O auditório completamente lotado denunciava que alí ocorria um evento histórico. “Estou a 31 anos na Universidade, e raríssimas vezes ví este auditório cheio”, disse Marcelo Macedo, que também representava o reitor. Mavi Rodrigues ressaltou o elitismo da universidade pública brasileira: “No Brasil, menos de 5% dos jovens têm acesso à universidade pública; destes, pouquíssimos são filhos de trabalhadores urbanos; e menos ainda, filhos dos trabalhadores rurais.” Mavi exaltou ainda a parceria entre os diversos atores desta empreitada: o MST, que forçou a entrada dos camponeses na universidade, o INCRA, que executa o PRONERA, o CA, que ajudou na luta contra as resistências internas, o CFCH, que foi a primeira porta de entrada para camponeses através de um curso de extensão, e o reitor Aloisio Teixeira, que foi um grande aliado na derrubada dos obstáculos jurídicos e burocráticos deste processo. E finalizou: “A entrada de trabalhadores rurais no campus universitário é comparável ao corte da cerca do latifúndio”.

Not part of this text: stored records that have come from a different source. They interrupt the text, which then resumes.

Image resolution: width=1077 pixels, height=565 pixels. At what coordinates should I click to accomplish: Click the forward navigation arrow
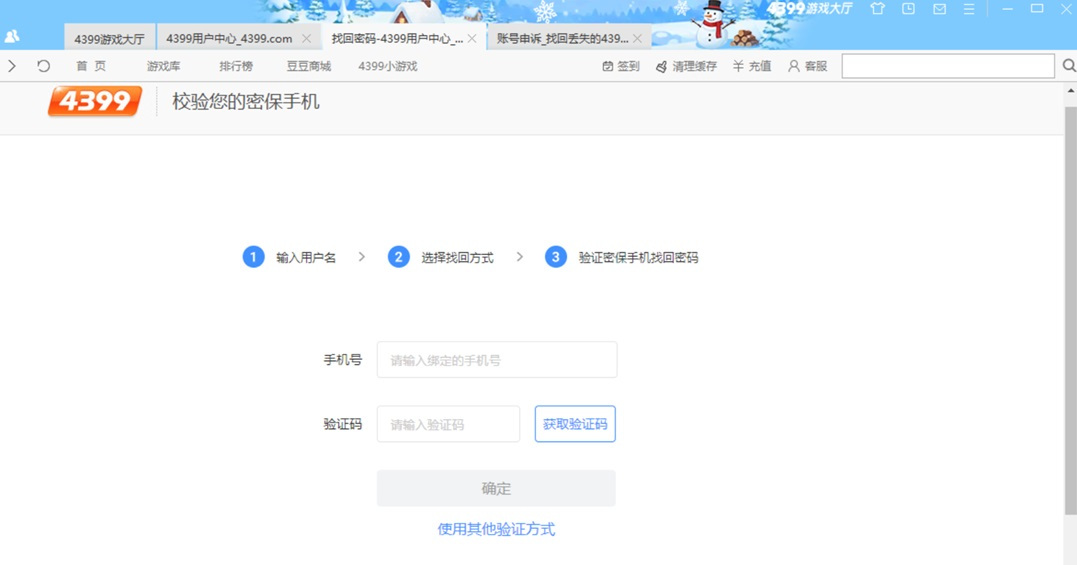(x=12, y=66)
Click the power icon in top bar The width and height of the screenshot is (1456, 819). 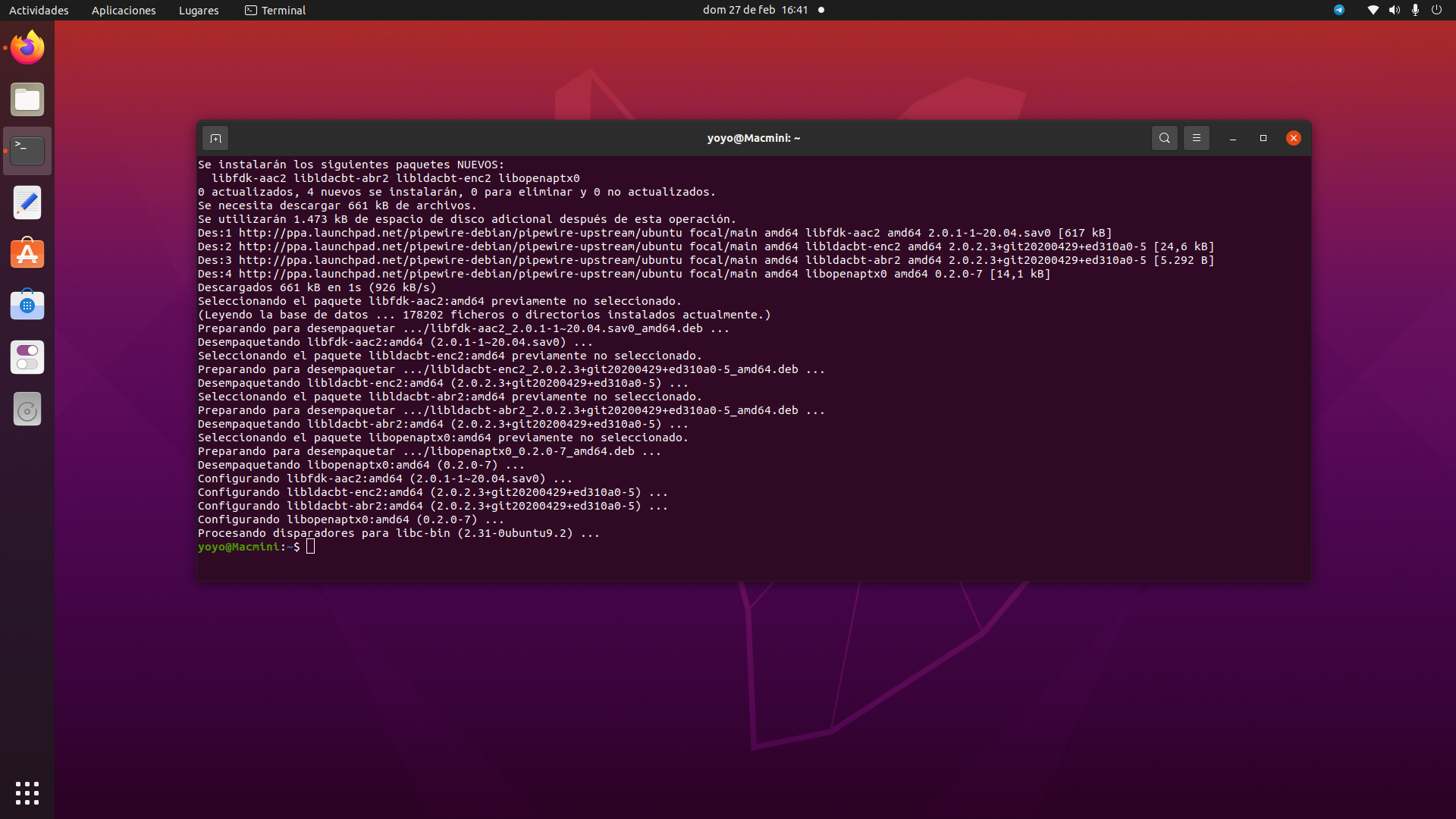pos(1436,10)
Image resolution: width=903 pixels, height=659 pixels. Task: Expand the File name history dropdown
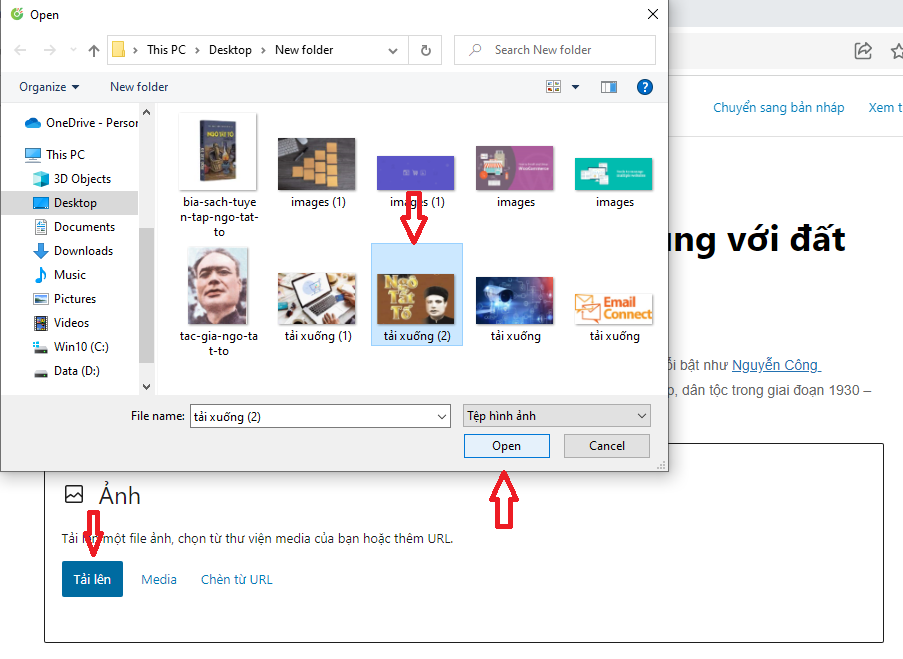[442, 416]
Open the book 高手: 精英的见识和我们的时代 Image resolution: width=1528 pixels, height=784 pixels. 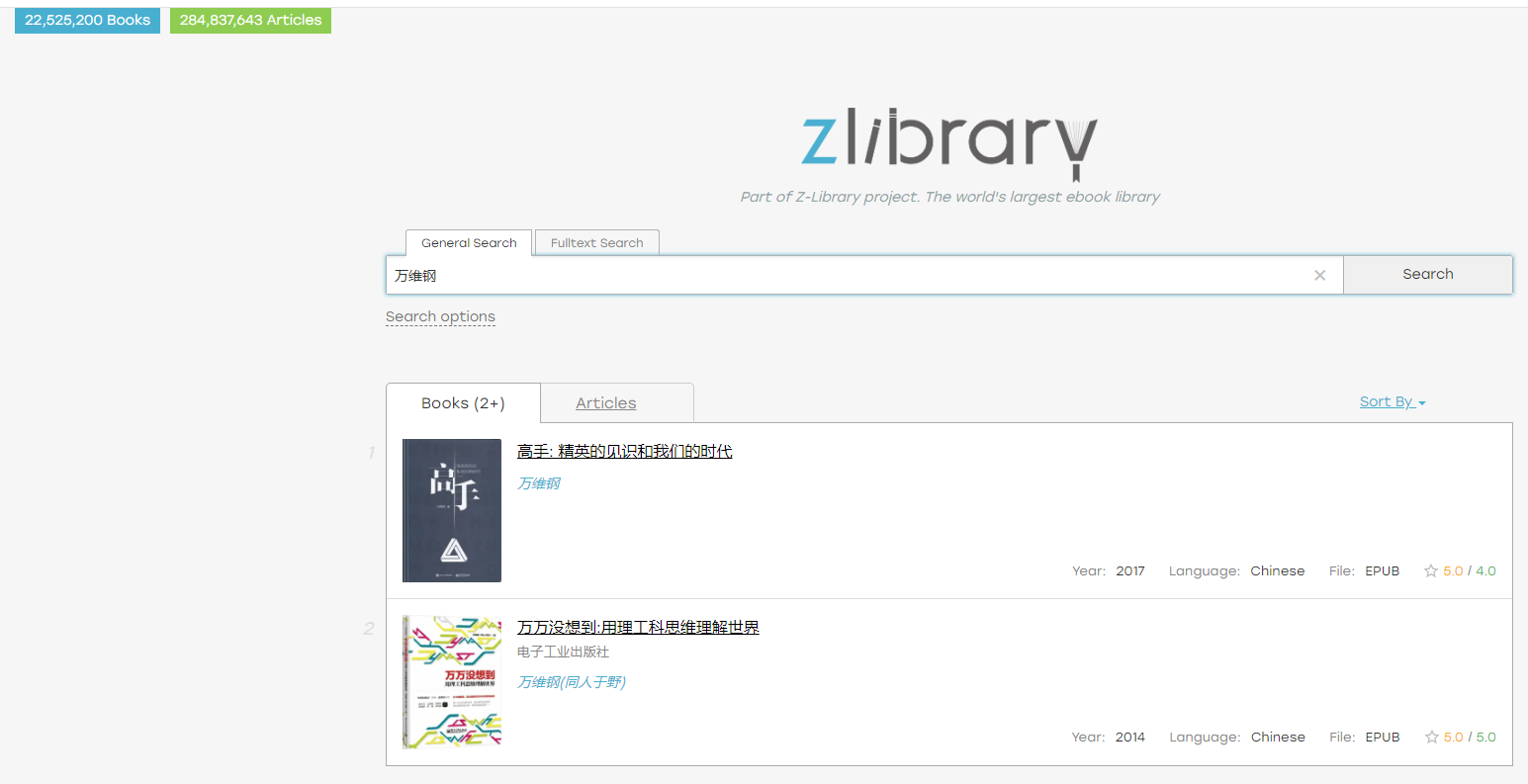click(625, 451)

Maristela Dal Moro colocou o curso como a materialização de um sonho coletivo. Segundo ela, receber alunos de 20 estados, sendo 60% mulheres, do MST, Movimento de Pequenos Agricultutores (MPA) e do Movimento de Mulheres Camponesas (MMC), é um mais um marco na luta pela ampliação do acesso à universidade. E deu ainda as boas vindas ao alunos do curso noturno, que ingressaram via SISU, no primeiro vestibular com cotas sociais da UFRJ. Veja entrevista com Maristela Dal Moro. A representante do Centro Acadêmico, Joana Motta, vê no momento histórico a tentativa de popularizar a universidade, direcionando seu foco para os trabalhadores e não para as grandes empresas.

Representando o INCRA, orgão executor do PRONERA, estava Rosane Rodrigues: “Como agente público, é muito gratificante ver um projeto saindo do papel e chegando à ação, chegando à população. Depois de tantos “chás de sofá”, o sonho se concretiza, e honra o trabalho do agente público.” Rosane ressaltou que o PRONERA continua sob responsabilidade do INCRA (e não do MEC) por força dos movimentos sociais, que exigem uma educação diferenciada para os povos do campo. O desafio agora, segundo ela, é transformar o PRONERA em política pública, e não aceitar mais escolas urbanas no campo. E finalizou: “acompanharei o curso como fiscalizadora do INCRA, mas também como militante.” Veja entrevista com Rosane Rodrigues.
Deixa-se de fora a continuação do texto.